I am married to the reincarnation of Saint Francis.
Paul just talks to the animals. He leans in, takes one look, and pronounces a completely logical and coherent expression of the animal’s emotions or needs. And every time it makes sense.
I don’t get it.
Sunday we walked down through Central Park from 90th to the bottom and then hoofed it over asphalt to MOMA. We spent a good long time ogling at the design exhibit, and then holding pretty objects in our hands at the store. As we left past the glassy walls of the main entrance, my eye caught a yellow spot on the ground. It was a beautiful olive green, yellow, and black bird, lying lifeless on the sidewalk. Whether it had fallen from a nest or taken one in the noggin against the glass, I expected to see gore. Things of nature are so rare here, I thought. So unfortunate when they are dead.
Paul took one look, bent down, and gently placed one finger next to the bird’s side. The bird stirred, partially woke, and ambled aboard. Paul took off down the sidewalk, his dapper black New York trench flowing behind him, his new charge perched on his finger, like it wasn’t no thang.
Holy shit, I thought. He’s Saint Francis.
This isn’t the first time he’s talked to the animals. I’ve seen him perform surgery on injured parakeets and toads. But it had been a while since we had lived anywhere with a garden, since we had been in a place where one encounters species other than humans that aren’t manicured and dressed to match their owners.

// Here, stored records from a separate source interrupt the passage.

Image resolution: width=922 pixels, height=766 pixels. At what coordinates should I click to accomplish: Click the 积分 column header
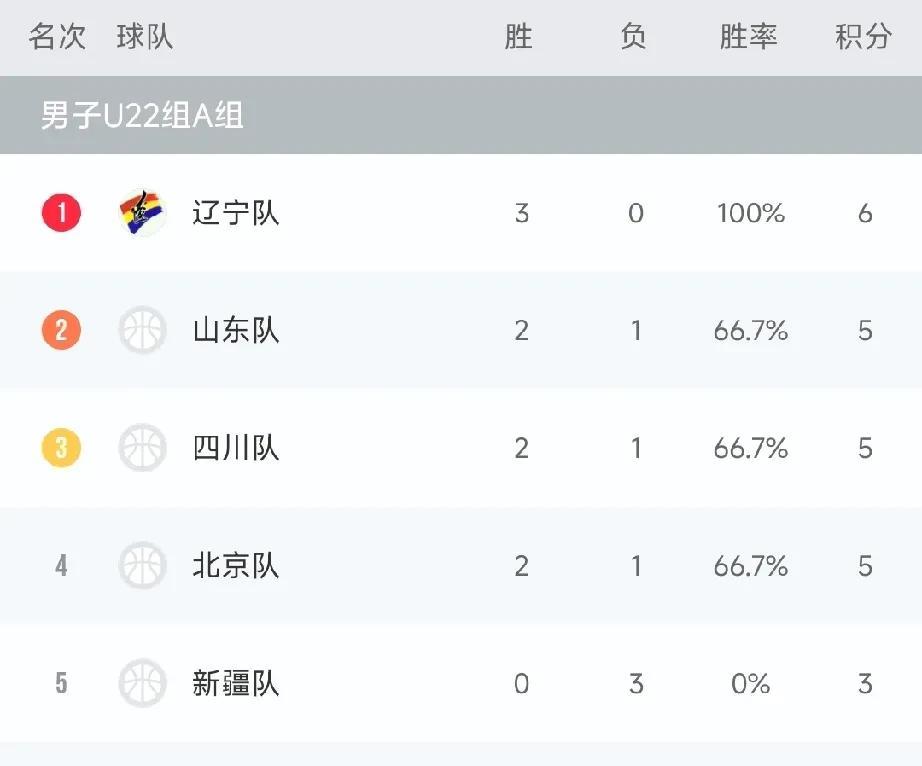[x=864, y=36]
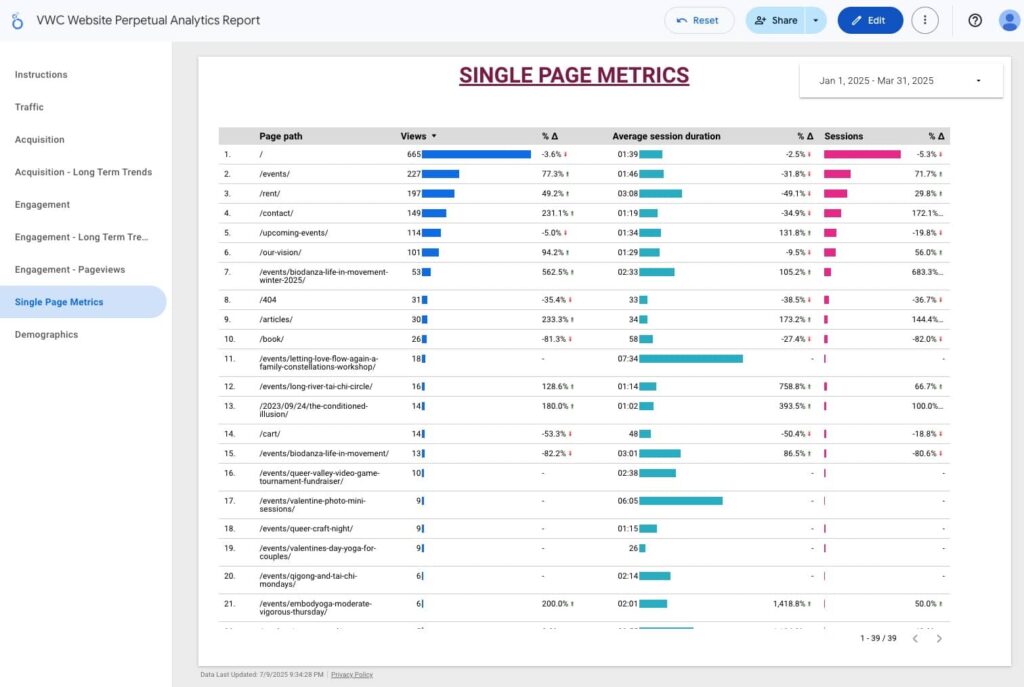Navigate to Engagement - Pageviews page
1024x687 pixels.
tap(70, 270)
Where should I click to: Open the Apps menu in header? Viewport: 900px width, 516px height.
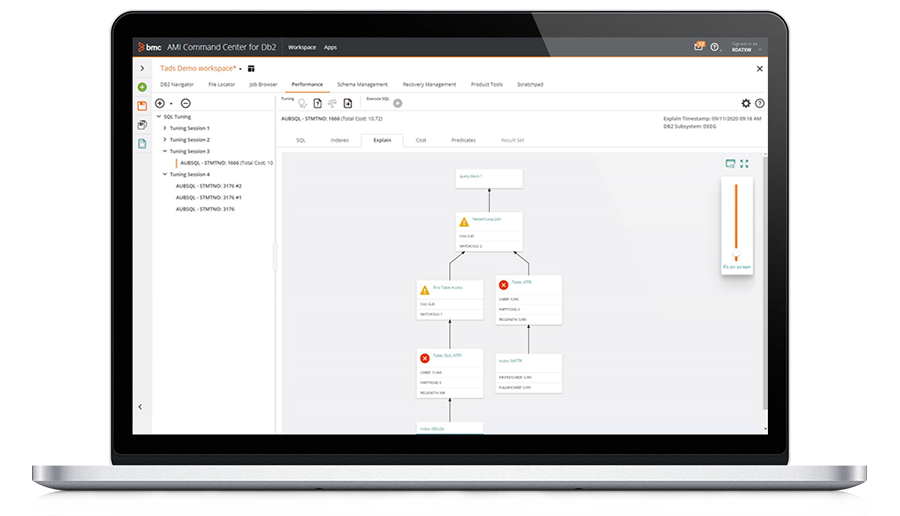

We tried to release him in a safe place in the Park, but he wouldn’t leave Paul. This was no domestic bird, mind you, but he was badly stunned. Paul hiked that bird back across town to the subway in a Nalgene pressed against his chest. “He’s in bad shape,” St. Francis intoned. “He needs sleep.” We got him a little cage, some fluff and some food, and for sixteen hours he slept. At six the next morning, Paul woke up on instinct, and I heard the bird flapping around and chirping. “He’s awake,” said St. Francis, “But not strong enough yet to go out.” Like it wasn’t no thang.
You know the rescue tale. The animal becomes more lively, more animated, eats and drinks a bit, skids across the floor, poops on the Buddha statue, knocks over the sunflowers, explores nook and cranny, experiments with flying through computer screens. He had taken over the kitchen by the time I left for work and was nothing short of chipper when I got home to plow through and prep To Kill a Mockingbird.
I named him Boo, for his Zorro mask, and for the fact that he was officially being held indoors against his will. I think what got to him, besides needing more space to fly, was that I gave him a name. I also started hunting him with my camera. I knew we weren’t going to keep him, but I was trying to keep a part – a trace of him. Proof. I tried to be really, really subtle about both, ( taking a picture from all the way across the room without moving), but I think the capturing just went a little too far. He was wild. He was not for names. He was not posing. So I left him alone to twitter and flutter about, and just as I was tucking into Chapter 2 of Mockingbird, the silence in the house lasted a little longer than the usual ten minutes before play time, and he was gone.
Without getting too precious, I was startled by how I knew Boo had left. Yes, his pattern hadn’t repeated. But I also remarked how I just knew that his presence had left. This reminded me of other recent departures, grandmothers and zygotes, and how you just sense the departure of something. Boo was so light he couldn’t bend the leaf of an orchid standing at its tip. And yet when he was gone he was just gone.
I felt like a homing device as I look for him, making the ridiculous clucking noise I had used to try to imitate his little tick/chirp, desperately craning my neck to see if he was in a nearby tree. I stood by the refrigerator clucking and listening to be absolutely sure he hadn’t somehow slipped behind it. I felt like some kind of electronic mother hen, clucking t my fridge. A few minutes later I saw out my window, as a result of all the craning, a bright, rusty cardinal making a mess in the air of the dried seeds pods and looking around smugly with his impressive crown. Maybe they’re common here, but being new here, I was impressed.
Then Paul got home, and he appeared, twittering and skidding across the floor, out of nowhere. For two days he bounced across the furniture, swung from the mobile, ate and drank and pooped. He was a fun, fun wild little yellow Zorro-masked distraction.
Boo was quite a beautiful little fluster.
You never know what kind of effect a wayward bird is going to cause.
And if you ever need a Bird Whisperer, I know a good one.